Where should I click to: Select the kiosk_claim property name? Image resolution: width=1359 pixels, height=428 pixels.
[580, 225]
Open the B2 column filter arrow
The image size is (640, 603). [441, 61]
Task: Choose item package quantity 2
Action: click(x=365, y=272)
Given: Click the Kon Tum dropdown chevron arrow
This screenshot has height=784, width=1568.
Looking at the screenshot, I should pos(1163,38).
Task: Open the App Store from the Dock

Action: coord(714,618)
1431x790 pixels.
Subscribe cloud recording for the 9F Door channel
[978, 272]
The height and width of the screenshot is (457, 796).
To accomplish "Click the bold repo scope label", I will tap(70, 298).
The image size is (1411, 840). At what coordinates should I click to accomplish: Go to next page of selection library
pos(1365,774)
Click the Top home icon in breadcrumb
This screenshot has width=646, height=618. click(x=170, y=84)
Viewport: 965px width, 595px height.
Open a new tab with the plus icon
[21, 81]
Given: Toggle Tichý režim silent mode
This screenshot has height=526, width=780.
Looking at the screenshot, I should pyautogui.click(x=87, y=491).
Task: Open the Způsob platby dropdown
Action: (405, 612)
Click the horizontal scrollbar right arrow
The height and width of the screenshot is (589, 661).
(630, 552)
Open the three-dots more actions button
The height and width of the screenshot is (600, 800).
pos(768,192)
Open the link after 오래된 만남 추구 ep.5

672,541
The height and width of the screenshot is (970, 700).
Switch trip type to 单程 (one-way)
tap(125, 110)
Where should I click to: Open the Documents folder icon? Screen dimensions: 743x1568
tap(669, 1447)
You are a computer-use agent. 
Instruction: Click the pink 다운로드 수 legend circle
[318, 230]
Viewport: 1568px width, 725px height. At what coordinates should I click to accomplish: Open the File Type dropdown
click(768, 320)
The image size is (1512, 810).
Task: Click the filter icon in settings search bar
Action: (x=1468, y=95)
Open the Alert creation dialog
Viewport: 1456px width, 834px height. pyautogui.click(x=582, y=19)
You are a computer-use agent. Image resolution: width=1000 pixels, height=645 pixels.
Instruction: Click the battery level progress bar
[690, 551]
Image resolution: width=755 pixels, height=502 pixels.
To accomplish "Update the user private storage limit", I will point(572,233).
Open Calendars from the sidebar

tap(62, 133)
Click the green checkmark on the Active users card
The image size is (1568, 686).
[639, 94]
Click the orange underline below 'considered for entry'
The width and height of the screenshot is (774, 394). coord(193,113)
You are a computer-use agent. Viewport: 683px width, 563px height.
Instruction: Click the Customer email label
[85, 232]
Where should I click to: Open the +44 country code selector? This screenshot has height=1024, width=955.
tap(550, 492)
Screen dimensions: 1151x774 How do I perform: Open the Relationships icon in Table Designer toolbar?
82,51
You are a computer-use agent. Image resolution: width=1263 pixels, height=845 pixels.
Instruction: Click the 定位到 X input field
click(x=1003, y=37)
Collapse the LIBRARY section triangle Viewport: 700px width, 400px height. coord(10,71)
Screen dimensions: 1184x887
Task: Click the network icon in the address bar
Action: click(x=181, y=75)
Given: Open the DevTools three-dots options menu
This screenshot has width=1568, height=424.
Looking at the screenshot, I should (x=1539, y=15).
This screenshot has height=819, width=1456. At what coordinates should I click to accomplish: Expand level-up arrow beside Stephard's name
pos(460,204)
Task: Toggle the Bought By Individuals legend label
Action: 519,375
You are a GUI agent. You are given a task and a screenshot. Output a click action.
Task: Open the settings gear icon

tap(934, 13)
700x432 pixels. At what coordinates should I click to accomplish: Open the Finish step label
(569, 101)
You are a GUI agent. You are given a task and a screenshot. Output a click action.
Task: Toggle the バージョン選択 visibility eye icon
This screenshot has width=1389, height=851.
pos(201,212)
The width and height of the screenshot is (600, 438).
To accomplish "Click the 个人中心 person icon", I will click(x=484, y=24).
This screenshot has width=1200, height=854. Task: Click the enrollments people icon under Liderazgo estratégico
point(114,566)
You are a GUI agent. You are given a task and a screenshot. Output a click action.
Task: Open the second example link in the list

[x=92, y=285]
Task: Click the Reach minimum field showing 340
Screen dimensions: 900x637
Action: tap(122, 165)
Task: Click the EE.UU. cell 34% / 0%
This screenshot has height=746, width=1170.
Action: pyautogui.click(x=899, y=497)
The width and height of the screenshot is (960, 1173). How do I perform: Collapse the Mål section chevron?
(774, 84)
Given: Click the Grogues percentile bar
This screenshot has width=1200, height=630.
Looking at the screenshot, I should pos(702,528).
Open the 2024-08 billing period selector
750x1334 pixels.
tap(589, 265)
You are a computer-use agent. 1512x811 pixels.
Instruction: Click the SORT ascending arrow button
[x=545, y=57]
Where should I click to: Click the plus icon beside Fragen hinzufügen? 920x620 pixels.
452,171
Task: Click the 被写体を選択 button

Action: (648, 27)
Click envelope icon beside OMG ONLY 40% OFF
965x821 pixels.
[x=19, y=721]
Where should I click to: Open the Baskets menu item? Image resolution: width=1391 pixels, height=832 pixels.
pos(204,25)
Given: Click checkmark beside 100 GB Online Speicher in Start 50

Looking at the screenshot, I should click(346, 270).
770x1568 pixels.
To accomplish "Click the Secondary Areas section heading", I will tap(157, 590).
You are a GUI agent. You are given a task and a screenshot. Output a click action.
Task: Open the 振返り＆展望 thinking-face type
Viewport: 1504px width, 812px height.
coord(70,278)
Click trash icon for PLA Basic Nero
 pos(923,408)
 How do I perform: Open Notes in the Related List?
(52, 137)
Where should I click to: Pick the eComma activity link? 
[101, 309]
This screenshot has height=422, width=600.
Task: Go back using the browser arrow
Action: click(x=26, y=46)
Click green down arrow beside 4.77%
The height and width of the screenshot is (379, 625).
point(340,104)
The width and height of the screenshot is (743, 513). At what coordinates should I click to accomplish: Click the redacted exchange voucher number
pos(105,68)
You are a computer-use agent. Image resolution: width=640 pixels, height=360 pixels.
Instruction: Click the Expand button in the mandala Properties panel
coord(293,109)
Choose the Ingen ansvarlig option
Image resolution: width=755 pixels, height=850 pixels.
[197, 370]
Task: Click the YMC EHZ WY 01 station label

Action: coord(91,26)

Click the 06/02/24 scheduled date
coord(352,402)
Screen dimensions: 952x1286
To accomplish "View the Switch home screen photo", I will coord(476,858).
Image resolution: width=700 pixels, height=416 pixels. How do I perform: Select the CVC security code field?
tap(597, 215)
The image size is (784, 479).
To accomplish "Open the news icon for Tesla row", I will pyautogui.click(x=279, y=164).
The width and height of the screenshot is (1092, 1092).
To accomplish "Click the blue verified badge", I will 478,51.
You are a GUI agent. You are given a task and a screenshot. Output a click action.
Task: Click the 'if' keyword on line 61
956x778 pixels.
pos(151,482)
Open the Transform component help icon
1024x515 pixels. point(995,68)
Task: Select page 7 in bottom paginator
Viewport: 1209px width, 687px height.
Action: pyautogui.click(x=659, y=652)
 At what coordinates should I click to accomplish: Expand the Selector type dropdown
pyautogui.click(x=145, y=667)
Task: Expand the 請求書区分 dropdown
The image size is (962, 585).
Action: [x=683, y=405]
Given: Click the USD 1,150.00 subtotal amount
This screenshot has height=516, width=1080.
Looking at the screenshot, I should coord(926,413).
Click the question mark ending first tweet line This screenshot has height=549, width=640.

□ □ □ □

从上面的条目里挑出所有含有“Where”这个词的行，每行完整抄下来。

**练习答案**
Where should I click to: Select the kiosk_claim property name? Image resolution: width=1359 pixels, height=428 pixels.
Where should I click to: Open the Documents folder icon? Screen dimensions: 743x1568
Where should I click to: Open the +44 country code selector? This screenshot has height=1024, width=955.
Where should I click to: Click the plus icon beside Fragen hinzufügen? 920x620 pixels.
Where should I click to: Open the Baskets menu item? Image resolution: width=1391 pixels, height=832 pixels.
Where should I click to: Pick the eComma activity link? 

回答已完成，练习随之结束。